Afinal, a Feira do Livro correu muito bem.
Obrigada a todos os que apareceram. E também a todos os que não puderam ir. 


Amigos:

Depois de antecipar, como pior dos cenários, a minha solidão na torreira do sol da Feira, qual Lawrence no deserto (isto se nenhum de vocês lá fosse), comecei a antecipar a possibilidade de um número à Gene Kelly. No caso, Singing in the Rain. Talvez por receio do que isso fizesse pelo livro, fui aconselhada pelo meu editor a adiar a presença na Feira para o próximo domingo 17 de Maio.
Esperemos que o tempo nos deixe fechar a Feira em beleza.
Assim que souber a hora, digo alguma coisa.
 




Feira do Livro de Lisboa, Pavilhão da Difel.
Afinal, vai ser dia 9, às 17h00. Rain or shine. Contei com sol, mas parece que vai estar cinzento. Não faz mal. Lá estarei.
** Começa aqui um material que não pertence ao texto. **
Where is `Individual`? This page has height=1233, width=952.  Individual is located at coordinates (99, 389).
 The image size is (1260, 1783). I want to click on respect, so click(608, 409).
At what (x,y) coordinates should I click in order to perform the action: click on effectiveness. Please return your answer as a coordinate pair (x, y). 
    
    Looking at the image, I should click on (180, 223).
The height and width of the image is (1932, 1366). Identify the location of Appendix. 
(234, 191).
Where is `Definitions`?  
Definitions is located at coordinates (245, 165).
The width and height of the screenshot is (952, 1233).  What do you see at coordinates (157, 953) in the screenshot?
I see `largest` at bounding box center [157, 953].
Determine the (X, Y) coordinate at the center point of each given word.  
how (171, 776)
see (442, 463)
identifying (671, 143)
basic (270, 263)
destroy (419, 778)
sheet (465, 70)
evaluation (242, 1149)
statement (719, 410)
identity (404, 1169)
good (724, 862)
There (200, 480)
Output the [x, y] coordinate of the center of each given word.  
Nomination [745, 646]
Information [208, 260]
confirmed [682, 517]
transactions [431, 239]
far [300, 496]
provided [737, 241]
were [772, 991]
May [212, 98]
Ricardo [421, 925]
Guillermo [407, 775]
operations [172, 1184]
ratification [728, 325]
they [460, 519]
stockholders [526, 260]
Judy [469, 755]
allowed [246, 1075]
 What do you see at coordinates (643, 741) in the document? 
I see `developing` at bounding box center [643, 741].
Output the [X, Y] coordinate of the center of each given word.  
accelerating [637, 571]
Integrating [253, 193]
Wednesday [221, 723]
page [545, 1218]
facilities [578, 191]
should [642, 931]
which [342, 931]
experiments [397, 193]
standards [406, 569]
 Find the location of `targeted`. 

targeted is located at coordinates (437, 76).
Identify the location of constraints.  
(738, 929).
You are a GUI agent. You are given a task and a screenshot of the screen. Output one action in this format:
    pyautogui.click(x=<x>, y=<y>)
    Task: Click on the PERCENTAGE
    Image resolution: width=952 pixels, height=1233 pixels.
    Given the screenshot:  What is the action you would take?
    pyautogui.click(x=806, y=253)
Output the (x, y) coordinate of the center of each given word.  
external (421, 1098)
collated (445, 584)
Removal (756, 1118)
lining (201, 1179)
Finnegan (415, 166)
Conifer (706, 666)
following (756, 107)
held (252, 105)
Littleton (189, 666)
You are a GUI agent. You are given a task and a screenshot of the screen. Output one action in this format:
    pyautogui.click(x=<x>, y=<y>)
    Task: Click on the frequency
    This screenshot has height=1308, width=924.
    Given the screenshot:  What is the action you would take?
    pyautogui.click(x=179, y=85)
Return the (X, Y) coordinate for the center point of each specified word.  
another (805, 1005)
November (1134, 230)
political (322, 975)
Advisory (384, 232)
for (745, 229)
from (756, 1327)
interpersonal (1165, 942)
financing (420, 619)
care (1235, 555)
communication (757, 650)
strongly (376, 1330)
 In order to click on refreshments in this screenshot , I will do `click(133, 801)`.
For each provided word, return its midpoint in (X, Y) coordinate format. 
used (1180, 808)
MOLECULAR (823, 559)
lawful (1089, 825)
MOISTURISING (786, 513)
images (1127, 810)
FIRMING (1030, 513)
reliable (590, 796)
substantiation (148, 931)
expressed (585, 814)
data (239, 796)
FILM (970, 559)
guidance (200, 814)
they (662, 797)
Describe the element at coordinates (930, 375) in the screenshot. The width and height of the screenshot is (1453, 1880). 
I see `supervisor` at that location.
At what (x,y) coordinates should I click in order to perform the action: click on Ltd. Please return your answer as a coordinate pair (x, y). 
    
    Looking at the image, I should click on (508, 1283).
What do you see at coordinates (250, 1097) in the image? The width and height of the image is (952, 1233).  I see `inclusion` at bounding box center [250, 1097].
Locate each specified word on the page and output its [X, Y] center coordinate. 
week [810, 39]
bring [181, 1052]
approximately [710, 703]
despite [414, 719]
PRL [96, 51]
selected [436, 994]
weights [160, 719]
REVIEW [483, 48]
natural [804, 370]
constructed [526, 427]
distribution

Espero que passem por lá.  
Não se esqueçam!




Depois de uma breve conversa com a Ana Aranha, À volta dos Livros, na Antena 1, e de uma passagem pela Maratona da Leitura, na Fnac, no último dia 23, vem agora aí a Feira do Livro.
Em princípio, encontramo-nos dia 10 de Maio. Assim que souber a hora, digo-vos. Espero ver-vos por lá.